Spu­ren der Erin­ne­rung an Lud­wik Rydy­gier fin­den sich an einer Viel­zahl von Orten. In Polen tra­gen meh­re­re Kran­ken­häu­ser sei­nen Namen; in jeder grö­ße­ren pol­ni­schen Stadt ist ihm eine Stra­ße gewid­met wor­den; und in Kulm, wo er sein Abitur ableg­te und sei­ne bahn­bre­chen­den Ope­ra­tio­nen durch­führ­te, wur­de ihm ein Denk­mal errich­tet.

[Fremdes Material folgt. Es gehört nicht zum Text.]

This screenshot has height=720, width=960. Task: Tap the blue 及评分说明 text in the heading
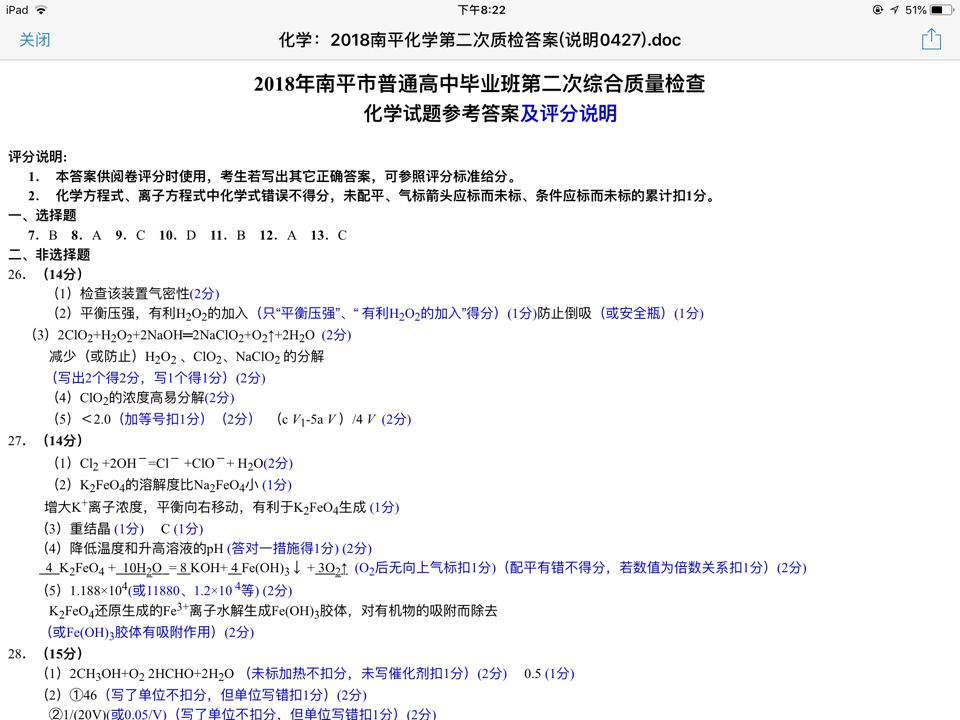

Zudem bie­tet das dor­ti­ge »Muse­um des Kul­mer Lan­des« in sei­ner Dau­er­aus­stel­lung auch eine eige­ne Abtei­lung, in der das Leben und Schaf­fen Lud­wik Rydy­giers gewür­digt wird. Nicht zuletzt  kön­nen  inter­es­sier­te Besu­cher der Stadt heu­te noch in der ul. Dwor­co­wa 9A das Gebäu­de besich­ti­gen, in dem sich, wor­auf eine Gedenk­ta­fel hin­weist, die berühm­te Rydygier-Klinik befand.

Anläss­lich des 100. Todes­ta­ges von Lud­wik Rydy­gier hat der Senat der Repu­blik Polen einen Beschluss zum Geden­ken an den bedeu­ten­den Chir­ur­gen ver­ab­schie­det und das Jahr 2020 zum »Rydygier-Jahr« erklärt. Aus die­sem Anlass und auf Initia­ti­ve der Gebiets­kör­per­schaft der Woi­wod­schaft Kujawien-Pommern berei­te­te die Thor­ner Książ­ni­ca Koper­ni­kańs­ka, die Regio­na­le Öffent­li­che Biblio­thek, eine Son­der­aus­stel­lung vor, die vom Ver­fas­ser des vor­lie­gen­den Bei­trags kura­tiert wor­den ist. Eben­falls im Jahr 2020 began­nen – bis heu­te noch andau­ern­de – Reno­vie­rungs­ar­bei­ten auf dem Riediger-Gut in Dus­o­cin, wo Lud­wig 1850 zur Welt gekom­men war.